→ Exercise aim
Rewrite the lines from the one containing "950x621 pixels." through the one containing "Action: point(881,509)", switching "sun icon" to "moon icon" and leaving everything else unchanged.

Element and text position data
>>>
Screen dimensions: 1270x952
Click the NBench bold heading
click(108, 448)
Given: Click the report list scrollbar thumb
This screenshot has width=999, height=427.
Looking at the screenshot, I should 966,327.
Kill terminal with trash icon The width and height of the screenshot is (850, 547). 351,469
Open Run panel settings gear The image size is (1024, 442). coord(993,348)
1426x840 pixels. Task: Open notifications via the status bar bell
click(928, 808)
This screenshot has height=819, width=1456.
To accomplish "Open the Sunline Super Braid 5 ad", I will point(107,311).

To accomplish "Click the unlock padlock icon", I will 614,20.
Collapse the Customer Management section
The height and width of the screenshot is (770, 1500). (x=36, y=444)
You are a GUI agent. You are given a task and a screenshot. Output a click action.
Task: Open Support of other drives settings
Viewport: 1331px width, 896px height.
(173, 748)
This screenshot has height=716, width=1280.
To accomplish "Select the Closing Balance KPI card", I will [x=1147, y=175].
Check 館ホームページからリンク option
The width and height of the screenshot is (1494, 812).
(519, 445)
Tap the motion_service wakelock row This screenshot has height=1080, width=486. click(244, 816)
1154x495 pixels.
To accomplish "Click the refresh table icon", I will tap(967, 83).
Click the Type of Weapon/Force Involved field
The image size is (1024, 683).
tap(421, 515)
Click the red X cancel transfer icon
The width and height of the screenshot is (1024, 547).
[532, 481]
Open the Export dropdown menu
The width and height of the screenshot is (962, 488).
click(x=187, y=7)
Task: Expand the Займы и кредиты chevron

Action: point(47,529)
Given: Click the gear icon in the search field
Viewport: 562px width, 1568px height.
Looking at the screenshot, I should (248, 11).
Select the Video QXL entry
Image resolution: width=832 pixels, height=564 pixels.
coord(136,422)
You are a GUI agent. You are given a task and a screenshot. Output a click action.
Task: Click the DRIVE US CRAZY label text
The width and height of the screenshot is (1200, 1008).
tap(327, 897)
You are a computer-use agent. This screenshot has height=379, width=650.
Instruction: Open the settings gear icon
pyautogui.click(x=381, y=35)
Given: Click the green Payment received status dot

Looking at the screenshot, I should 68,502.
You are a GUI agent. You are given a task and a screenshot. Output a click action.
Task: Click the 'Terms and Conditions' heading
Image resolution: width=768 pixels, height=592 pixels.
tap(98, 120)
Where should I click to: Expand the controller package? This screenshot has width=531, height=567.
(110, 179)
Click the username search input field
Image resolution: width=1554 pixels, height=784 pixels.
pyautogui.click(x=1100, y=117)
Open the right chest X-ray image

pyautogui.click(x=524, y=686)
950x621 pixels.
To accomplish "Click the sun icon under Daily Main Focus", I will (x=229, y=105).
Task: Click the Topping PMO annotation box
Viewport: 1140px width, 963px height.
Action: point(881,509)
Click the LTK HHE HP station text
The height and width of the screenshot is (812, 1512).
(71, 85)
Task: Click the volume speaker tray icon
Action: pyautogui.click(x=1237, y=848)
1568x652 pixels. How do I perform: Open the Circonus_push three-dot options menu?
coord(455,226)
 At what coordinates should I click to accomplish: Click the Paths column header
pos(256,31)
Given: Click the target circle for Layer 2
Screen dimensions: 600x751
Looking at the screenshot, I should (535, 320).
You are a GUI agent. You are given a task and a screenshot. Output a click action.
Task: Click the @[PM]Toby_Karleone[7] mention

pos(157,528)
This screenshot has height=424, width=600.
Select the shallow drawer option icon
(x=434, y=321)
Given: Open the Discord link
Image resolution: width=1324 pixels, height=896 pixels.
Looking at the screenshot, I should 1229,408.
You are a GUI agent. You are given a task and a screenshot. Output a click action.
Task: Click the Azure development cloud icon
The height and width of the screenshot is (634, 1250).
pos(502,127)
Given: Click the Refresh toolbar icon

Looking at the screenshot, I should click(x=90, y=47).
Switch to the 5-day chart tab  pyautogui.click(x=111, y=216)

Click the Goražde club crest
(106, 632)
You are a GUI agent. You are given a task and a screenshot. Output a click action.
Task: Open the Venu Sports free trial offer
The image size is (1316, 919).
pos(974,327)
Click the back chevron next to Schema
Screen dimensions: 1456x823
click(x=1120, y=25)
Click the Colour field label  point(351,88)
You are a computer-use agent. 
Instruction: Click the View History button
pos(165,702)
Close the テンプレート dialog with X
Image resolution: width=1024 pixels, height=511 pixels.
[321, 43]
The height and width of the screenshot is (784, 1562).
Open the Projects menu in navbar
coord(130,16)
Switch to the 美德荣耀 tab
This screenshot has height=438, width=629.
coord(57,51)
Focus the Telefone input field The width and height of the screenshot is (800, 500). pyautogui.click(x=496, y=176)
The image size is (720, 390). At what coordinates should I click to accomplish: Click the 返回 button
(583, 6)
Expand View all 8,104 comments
<<<
→ Result
950x621 pixels.
To accomplish "Click the moon icon under Daily Main Focus", I will (x=229, y=105).
Task: Click the Topping PMO annotation box
Viewport: 1140px width, 963px height.
Action: point(881,509)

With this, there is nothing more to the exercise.